* Word and item position data:
## BEGIN

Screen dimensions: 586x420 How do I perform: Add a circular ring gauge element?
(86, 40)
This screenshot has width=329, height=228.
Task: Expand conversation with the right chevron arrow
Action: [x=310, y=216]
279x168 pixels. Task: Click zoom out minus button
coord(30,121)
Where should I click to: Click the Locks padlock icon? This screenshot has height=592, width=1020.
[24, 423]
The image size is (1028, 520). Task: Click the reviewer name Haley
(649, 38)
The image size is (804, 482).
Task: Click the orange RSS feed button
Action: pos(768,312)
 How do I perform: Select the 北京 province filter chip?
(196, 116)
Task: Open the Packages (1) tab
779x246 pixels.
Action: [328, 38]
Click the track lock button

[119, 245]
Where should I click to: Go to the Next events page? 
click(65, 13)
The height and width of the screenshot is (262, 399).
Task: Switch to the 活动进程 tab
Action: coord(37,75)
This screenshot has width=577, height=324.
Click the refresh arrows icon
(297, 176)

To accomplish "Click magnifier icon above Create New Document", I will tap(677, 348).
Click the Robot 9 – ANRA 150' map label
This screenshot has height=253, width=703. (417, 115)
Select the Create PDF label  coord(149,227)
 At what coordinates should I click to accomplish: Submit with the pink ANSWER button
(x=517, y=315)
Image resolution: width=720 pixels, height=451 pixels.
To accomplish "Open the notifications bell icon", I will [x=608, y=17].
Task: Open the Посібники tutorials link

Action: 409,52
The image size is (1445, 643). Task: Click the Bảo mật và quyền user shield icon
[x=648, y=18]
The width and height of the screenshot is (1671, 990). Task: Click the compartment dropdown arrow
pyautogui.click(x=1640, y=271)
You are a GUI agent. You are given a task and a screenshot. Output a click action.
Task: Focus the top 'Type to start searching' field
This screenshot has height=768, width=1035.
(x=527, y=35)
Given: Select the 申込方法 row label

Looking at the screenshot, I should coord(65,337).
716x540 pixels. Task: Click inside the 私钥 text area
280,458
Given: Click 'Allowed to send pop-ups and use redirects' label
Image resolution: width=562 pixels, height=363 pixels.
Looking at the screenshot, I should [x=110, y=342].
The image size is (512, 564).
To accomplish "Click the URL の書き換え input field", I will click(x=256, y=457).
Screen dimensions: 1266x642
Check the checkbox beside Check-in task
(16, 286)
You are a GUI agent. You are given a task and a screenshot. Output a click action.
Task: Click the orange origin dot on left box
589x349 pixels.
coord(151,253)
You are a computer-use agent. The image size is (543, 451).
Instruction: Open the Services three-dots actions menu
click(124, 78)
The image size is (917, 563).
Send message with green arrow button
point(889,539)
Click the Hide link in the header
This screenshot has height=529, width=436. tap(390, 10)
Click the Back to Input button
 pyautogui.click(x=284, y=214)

## END

* Brief: Count the rows above that contain the word "Select", and reply with only that number.

* Exercise answer: 3